Task to complete: Please copy out every line of the data below word for word, with no changes.
─── Recorded information
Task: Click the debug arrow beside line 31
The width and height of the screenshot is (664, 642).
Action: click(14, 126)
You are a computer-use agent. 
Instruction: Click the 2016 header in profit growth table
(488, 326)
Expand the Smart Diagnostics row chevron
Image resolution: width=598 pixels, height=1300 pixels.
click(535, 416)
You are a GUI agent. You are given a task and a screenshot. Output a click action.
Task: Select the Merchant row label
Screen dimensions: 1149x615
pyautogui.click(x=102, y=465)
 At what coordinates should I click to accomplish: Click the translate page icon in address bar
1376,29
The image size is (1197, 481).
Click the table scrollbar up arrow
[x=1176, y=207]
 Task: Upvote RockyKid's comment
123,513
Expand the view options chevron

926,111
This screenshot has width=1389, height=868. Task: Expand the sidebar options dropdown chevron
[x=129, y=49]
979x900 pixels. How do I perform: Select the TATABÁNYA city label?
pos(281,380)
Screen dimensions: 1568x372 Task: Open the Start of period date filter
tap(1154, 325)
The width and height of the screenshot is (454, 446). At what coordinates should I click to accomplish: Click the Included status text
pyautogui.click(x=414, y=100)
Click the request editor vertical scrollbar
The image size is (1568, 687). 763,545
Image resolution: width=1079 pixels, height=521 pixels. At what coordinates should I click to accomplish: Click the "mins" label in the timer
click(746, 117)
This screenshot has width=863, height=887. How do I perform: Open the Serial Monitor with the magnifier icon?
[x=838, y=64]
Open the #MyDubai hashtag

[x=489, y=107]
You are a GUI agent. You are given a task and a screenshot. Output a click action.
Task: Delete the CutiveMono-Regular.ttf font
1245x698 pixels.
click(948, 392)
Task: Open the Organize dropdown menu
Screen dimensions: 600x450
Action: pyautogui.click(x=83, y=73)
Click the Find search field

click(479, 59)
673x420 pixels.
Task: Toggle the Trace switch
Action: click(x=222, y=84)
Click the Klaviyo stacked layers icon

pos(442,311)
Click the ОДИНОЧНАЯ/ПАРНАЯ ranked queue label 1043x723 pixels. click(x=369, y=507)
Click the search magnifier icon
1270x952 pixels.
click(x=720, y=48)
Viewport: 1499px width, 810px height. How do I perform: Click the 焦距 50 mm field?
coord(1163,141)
──────
Result below:
Task: Click the debug arrow beside line 31
The width and height of the screenshot is (664, 642).
Action: click(14, 126)
You are a computer-use agent. 
Instruction: Click the 2016 header in profit growth table
(488, 326)
Expand the Smart Diagnostics row chevron
Image resolution: width=598 pixels, height=1300 pixels.
click(535, 416)
You are a GUI agent. You are given a task and a screenshot. Output a click action.
Task: Select the Merchant row label
Screen dimensions: 1149x615
pyautogui.click(x=102, y=465)
 At what coordinates should I click to accomplish: Click the translate page icon in address bar
1376,29
The image size is (1197, 481).
Click the table scrollbar up arrow
[x=1176, y=207]
 Task: Upvote RockyKid's comment
123,513
Expand the view options chevron

926,111
This screenshot has width=1389, height=868. Task: Expand the sidebar options dropdown chevron
[x=129, y=49]
979x900 pixels. How do I perform: Select the TATABÁNYA city label?
pos(281,380)
Screen dimensions: 1568x372 Task: Open the Start of period date filter
tap(1154, 325)
The width and height of the screenshot is (454, 446). At what coordinates should I click to accomplish: Click the Included status text
pyautogui.click(x=414, y=100)
Click the request editor vertical scrollbar
The image size is (1568, 687). 763,545
Image resolution: width=1079 pixels, height=521 pixels. At what coordinates should I click to accomplish: Click the "mins" label in the timer
click(746, 117)
This screenshot has width=863, height=887. How do I perform: Open the Serial Monitor with the magnifier icon?
[x=838, y=64]
Open the #MyDubai hashtag

[x=489, y=107]
You are a GUI agent. You are given a task and a screenshot. Output a click action.
Task: Delete the CutiveMono-Regular.ttf font
1245x698 pixels.
click(948, 392)
Task: Open the Organize dropdown menu
Screen dimensions: 600x450
Action: pyautogui.click(x=83, y=73)
Click the Find search field

click(479, 59)
673x420 pixels.
Task: Toggle the Trace switch
Action: click(x=222, y=84)
Click the Klaviyo stacked layers icon

pos(442,311)
Click the ОДИНОЧНАЯ/ПАРНАЯ ranked queue label 1043x723 pixels. click(x=369, y=507)
Click the search magnifier icon
1270x952 pixels.
click(x=720, y=48)
Viewport: 1499px width, 810px height. How do I perform: Click the 焦距 50 mm field?
coord(1163,141)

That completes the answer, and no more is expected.